Содиректор Монтерейского триалога Пётр Слёзкин – в интервью главному редактору журнала «Россия в глобальной политике»:
«Американские политики отождествляли «свободный мир» со всем некоммунистическим миром. Они исходили из того, что весь мир должен быть гармонично взаимосвязан, но этому мешают коммунисты, у которых другая цель, а именно – глобальное порабощение. Потому нужно защищать всю территорию, которая осталась свободной от коммунистического угнетения.

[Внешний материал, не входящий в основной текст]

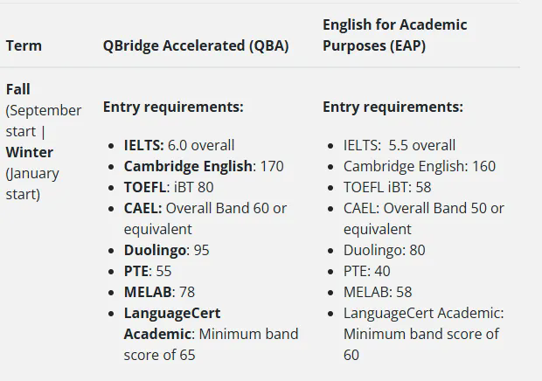542x381 pixels.
Task: Click the Cambridge English 160 entry
Action: 419,166
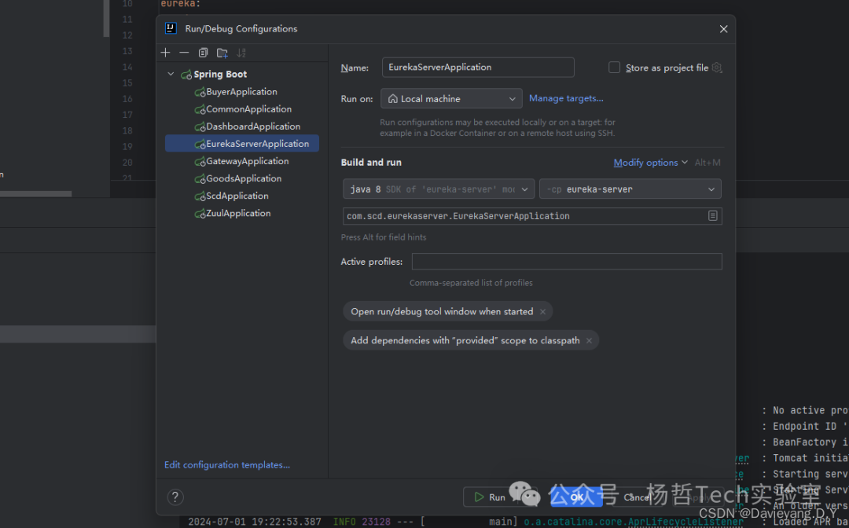Screen dimensions: 849x528
Task: Open the java 8 SDK dropdown
Action: point(439,189)
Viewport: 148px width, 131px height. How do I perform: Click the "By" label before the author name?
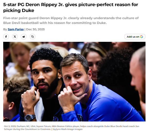5,29
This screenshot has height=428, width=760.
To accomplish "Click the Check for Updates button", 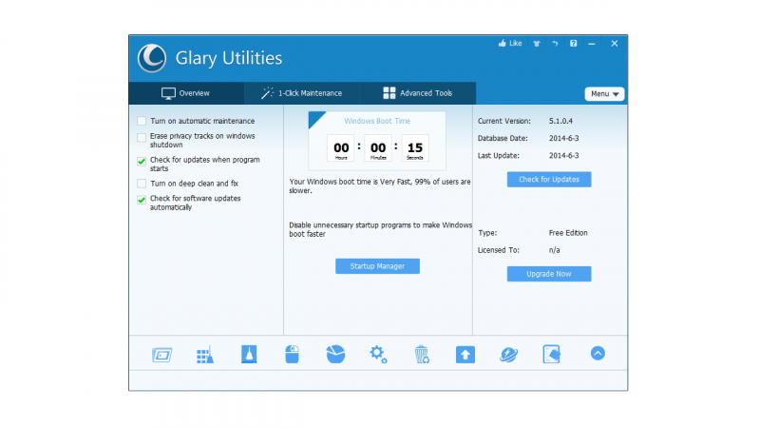I will [x=549, y=180].
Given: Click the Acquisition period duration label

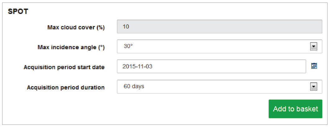Looking at the screenshot, I should pos(66,88).
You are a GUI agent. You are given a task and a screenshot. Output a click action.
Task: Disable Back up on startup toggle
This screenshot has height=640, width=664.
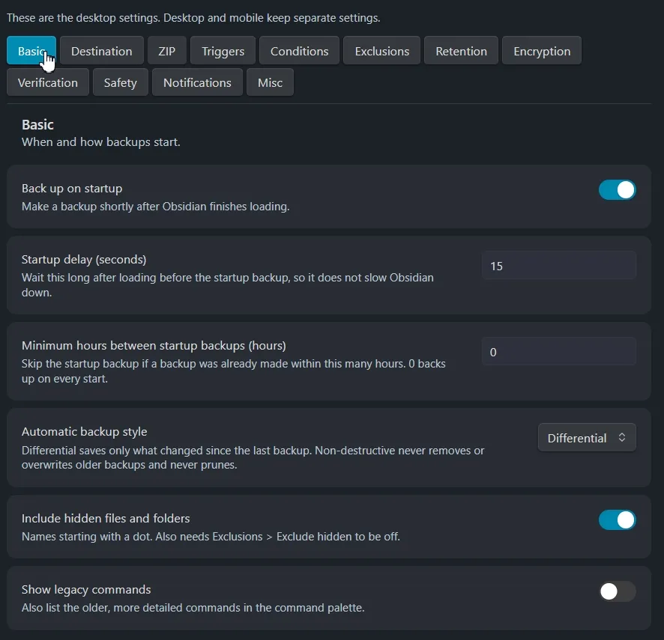pyautogui.click(x=617, y=189)
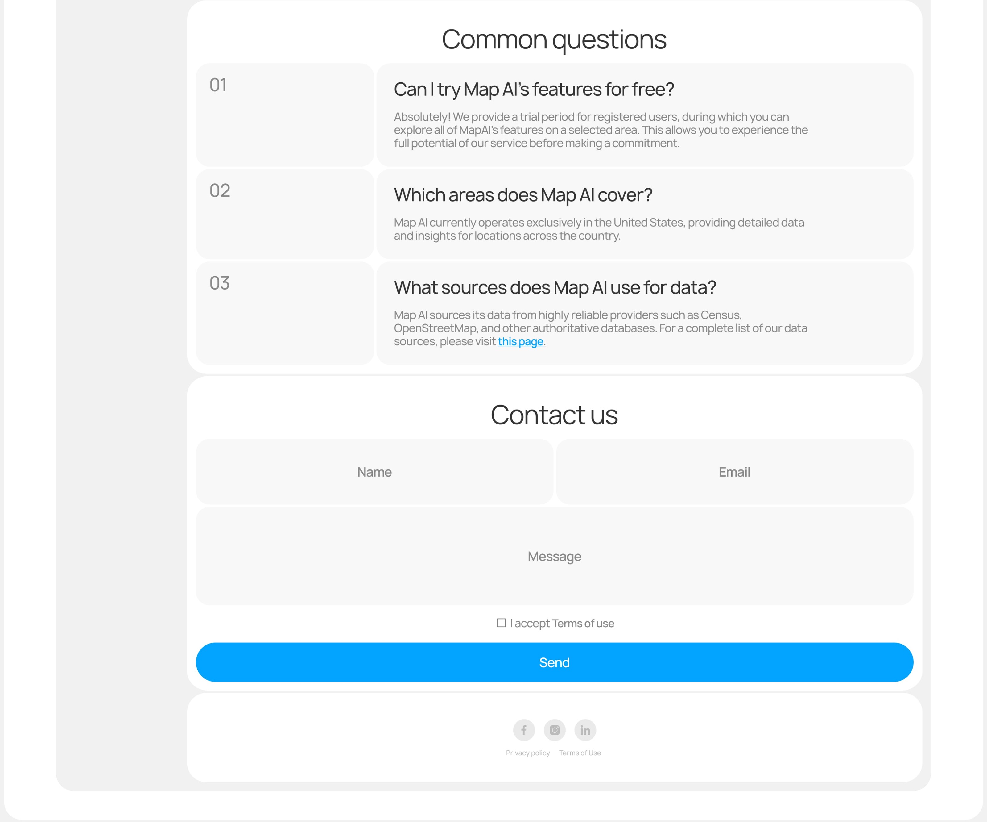Expand question 'Can I try Map AI's features for free?'

pos(533,89)
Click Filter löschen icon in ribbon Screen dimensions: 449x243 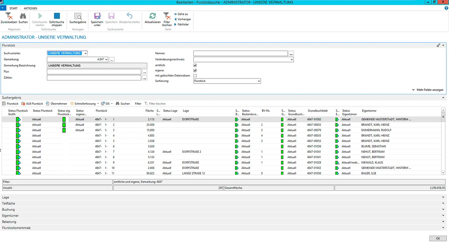[x=167, y=16]
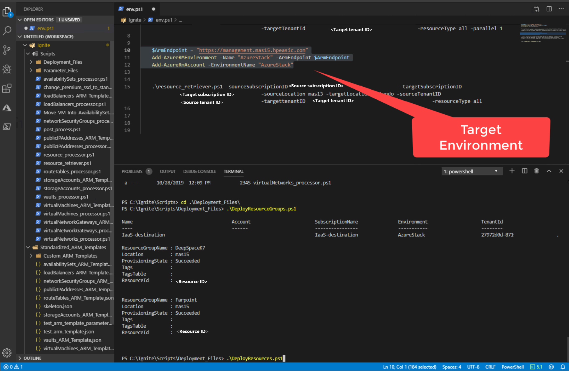Click the Split Editor icon in top bar

pyautogui.click(x=549, y=9)
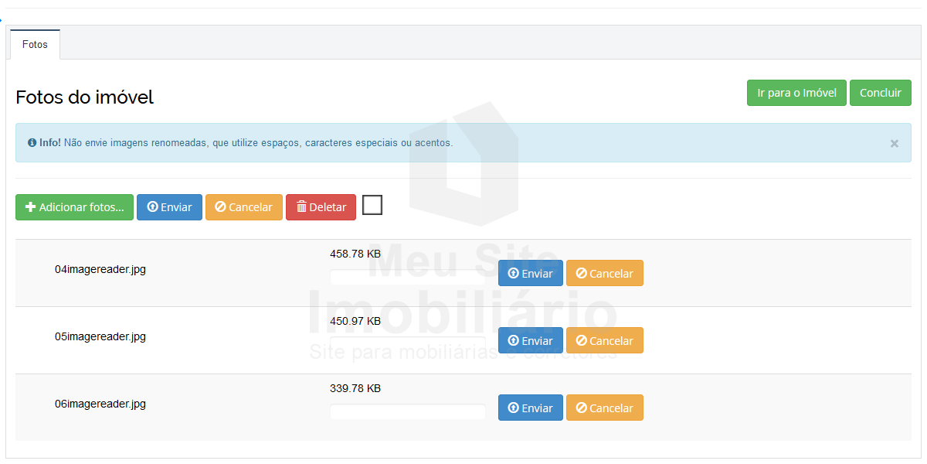Click the progress bar for 04imagereader.jpg
The image size is (927, 464).
[408, 277]
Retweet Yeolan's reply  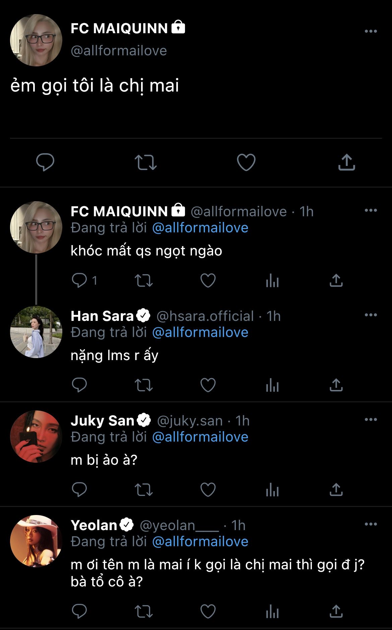[x=143, y=611]
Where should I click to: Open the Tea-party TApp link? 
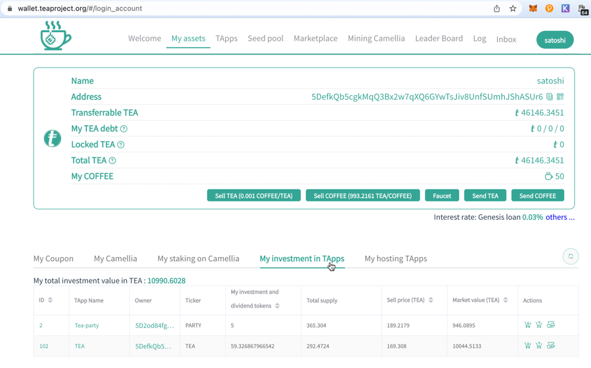tap(87, 325)
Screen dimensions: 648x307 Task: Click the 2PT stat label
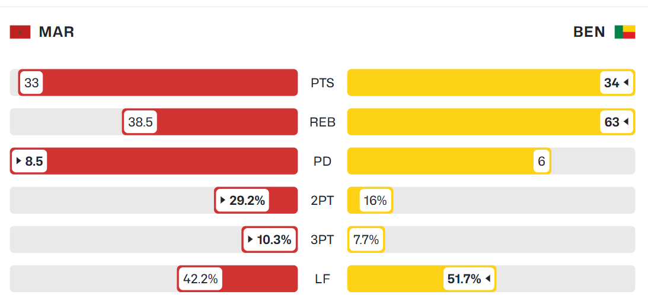[x=323, y=201]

<…> Следствием политики «свободного мира» была потребность (и невозможность) создать единую, общую для всех, идеологию. Американские политики считали, что у коммунистов была своя идея – неправильная, деструктивная, но понятная. Значит, «свободный мир» должен был предложить привлекательную альтернативу. Были постоянные попытки что-нибудь такое придумать, но никак не получалось, потому что «свободный мир» определялся негативно. Америка не считала себя лидером западных, христианских, капиталистических, демократических или каких-то других стран. Она считала себя лидером всего некоммунистического мира. <…>
В отсутствие коммунистической угрозы «свободный мир» мало что связывало. <…> Всё яснее начали проявляться внутренние противоречия концепции. После завершения острых кризисов на Кубе и в Берлине холодная война постепенно рутинизировалась. Стало сложнее воспринимать коммунистическую угрозу как экзистенциальную. А тем временем оба мира раскололись: противоборство СССР и Китая разрушило картину коммунистического монолита, а в результате деколонизации от «свободного мира» окончательно отщепился так называемый «третий мир».
<…> После распада Советского Союза казалось, что весь земной шар наконец воссоединится, но не прошло и десяти лет, как Буш-младший снова объявил об американском лидерстве «свободного мира» в борьбе с глобальным террором и «осью зла». И как только война с террором более-менее завершилась, пришла пора противостояния демократии и автократии, защиты либерального порядка от старых добрых врагов – России и Китая.
<…> С одной стороны, есть тенденция вернуться к изначальной логике американского лидерства «свободного мира» против несвободного. Автократии и демократии – это та же суть. С другой стороны, они прекрасно понимают, что мир изменился. И в 1950 г. уже было сложно делить земной шар на две части <…>, а сейчас и подавно. Бывший «третий мир» получил намного больше геополитической автономии и не хочет выбирать между блоками. <…>
Война с террором и с радикальным исламом не очень хорошо вписывается в защиту «свободного мира» или международного порядка. С одной стороны, террор – это не внешняя геополитическая угроза, а внутренняя проблема. В Париже, в Брюсселе, даже в том же Израиле палестинский вопрос считается внутренним <…>. Война против глобального террора считается провальной. Это как раз нескончаемые войны, так что хотят от этого уйти и вернуться к большому геополитическому соперничеству и к защите всего международного порядка от экзистенциальных угроз. Китай и Россия более-менее соответствуют этой роли, а ХАМАС не очень.
<…> Израиль – это особый вопрос в американской политике и скорее исключение, чем часть общей логики американского лидерства. Значение Израиля меняется, потому что новое молодое поколение симпатизирует Палестине. То есть Байден будет стоять за Израиль, но в университетских кампусах всё не так однозначно».